Robin on Linux – Page 16 – All about technology

Use both ‘withParam’ and ‘when’ in Argo Workflows (on Kubernetes)

In Argo, we can use ‘withParam’ to create loop logic:

    - - name: generate
        template: gen-number-list
    # Iterate over the list of numbers generated by the generate step above
    - - name: sleep
        template: sleep-n-sec
        arguments:
          parameters:
          - name: seconds
            value: "{{item}}"
        withParam: "{{steps.generate.outputs.result}}"

But in my YAML, it also use when in Argo:

    - - name: generate
        template: gen-number-list
        when: "{{workflow.parameters.NEED_RUN}} == 1"
    # Iterate over the list of numbers generated by the generate step above
    - - name: sleep
        template: sleep-n-sec
        arguments:
          parameters:
          - name: seconds
            value: "{{item}}"
        withParam: "{{steps.generate.outputs.result}}"
        when: "{{workflow.parameters.NEED_RUN}} == 1"

When the NEED_RUN is 0, the Argo will report error since it can’t find the {{steps.generate.outputs.result}}. Seems the YAML parser of Argo will try to parse withParam before when phrase.
Fortunately we don’t need to modify Argo or Kubernetes to solve this problem — we just need to let template gen-number-list generate a fake output (empty array):

      script:
        image: "{{workflow.parameters.BASEIMAGE}}"
        command: [bash]
        source: |
            if [ $NEED_RUN -eq 1 ]; then
                python3 -u output.py
            else
                echo "[]"
            fi
        env:
          - name: NEED_RUN
            value: "{{workflow.parameters.NEED_RUN}}"

Image pull policy in Kubernetes

Recently, we use Kubernetes for our project.
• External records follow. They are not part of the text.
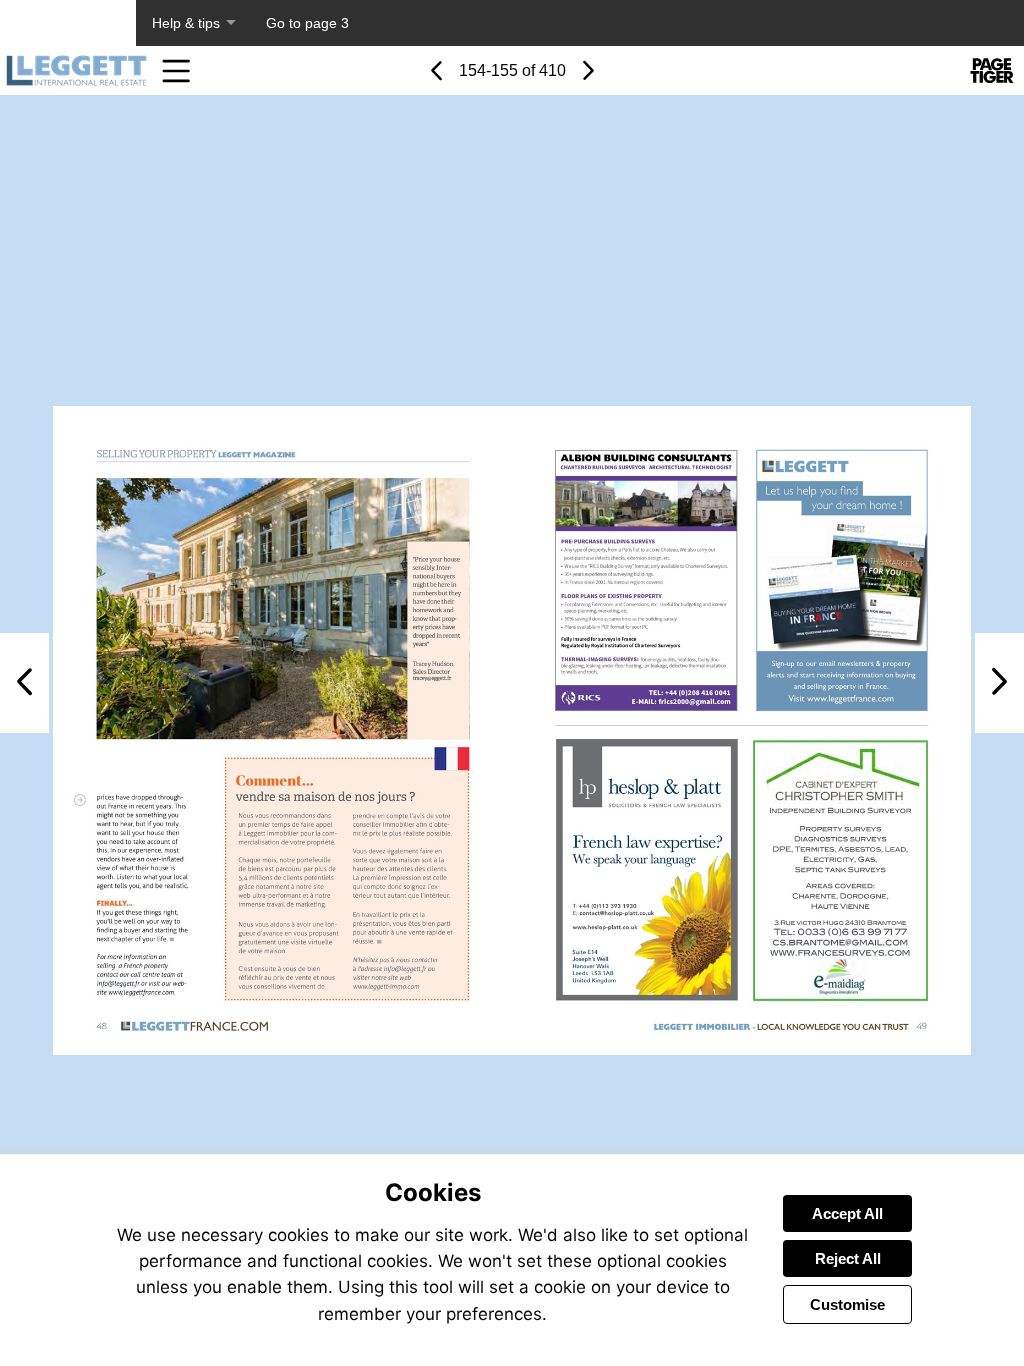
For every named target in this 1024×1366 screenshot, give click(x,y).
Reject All (848, 1258)
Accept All (847, 1213)
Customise (847, 1304)
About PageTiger (68, 23)
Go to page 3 (307, 23)
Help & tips (186, 23)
Yesterday, a problem haunted me severely: even I have pushed the docker image to the GCR (Goolge Container Registry), the pod in Kubernetes will still use the stale image.
I tried many ways to solve the problem: removing the image in GCR, removing the image in local laptop, rebuild the image again and again. And finally I have found the reason and also realised that I am still a stupid starter on Kubernetes.
The reason for pod to use stale docker image is: the Kubernetes will (and should, I think) cache the docker images it used before for speed. Hence if you want it to re-pull image forcedly. You should use configuration item imagePullPlicy(ref), like:

spec:
  containers:
    - name: uses-private-image
      image: gcr.io/my-project/my-feature/develop:1.0.1
      imagePullPolicy: Always

Fortunately I can debug my docker image correctly now…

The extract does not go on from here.